### Set problem
Turn the lines below into a two-column CSV with the headers "text" and "answer": one row per line, each field in double quotes, and any line breaks inside a field replaced with spaces. Leave the pictures out.

(Item-finding lines)
# # #
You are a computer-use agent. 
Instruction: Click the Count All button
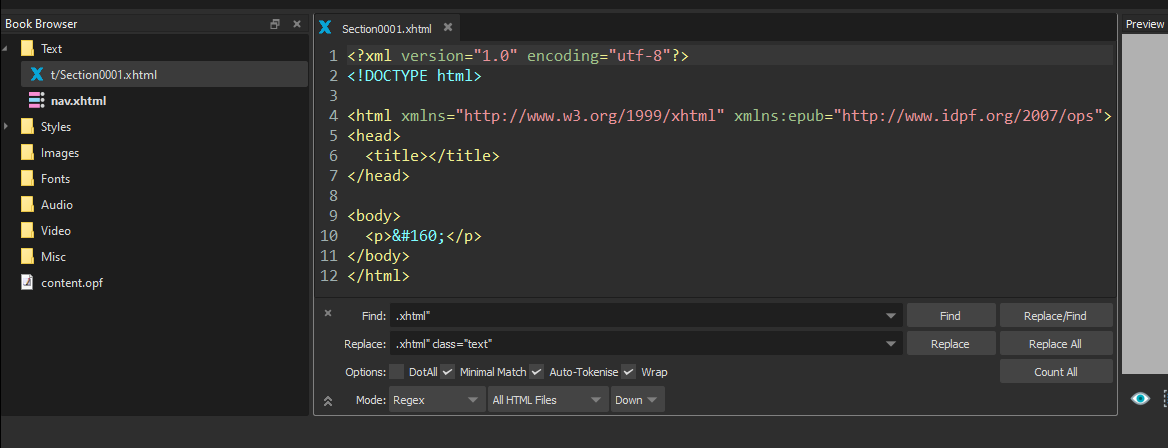(x=1055, y=372)
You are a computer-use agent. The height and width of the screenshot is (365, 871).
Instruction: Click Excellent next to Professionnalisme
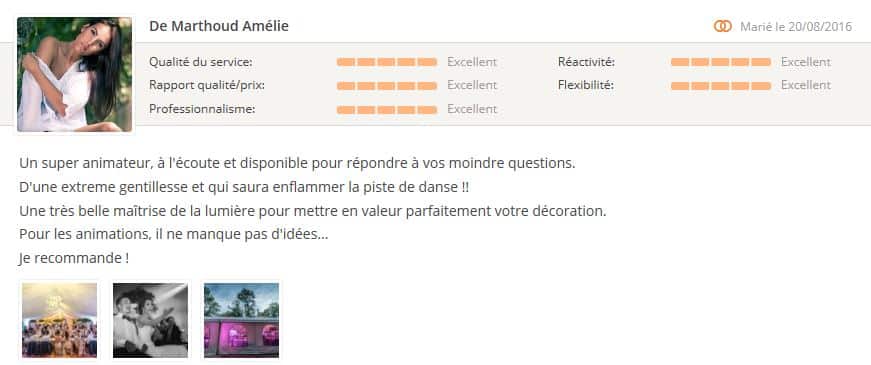(x=472, y=109)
# # #
### Response to the exercise
text,answer
"You are a computer-use agent. Instruction: Click the Count All button","(x=1055, y=372)"
"You are a computer-use agent. The height and width of the screenshot is (365, 871). Instruction: Click Excellent next to Professionnalisme","(x=472, y=109)"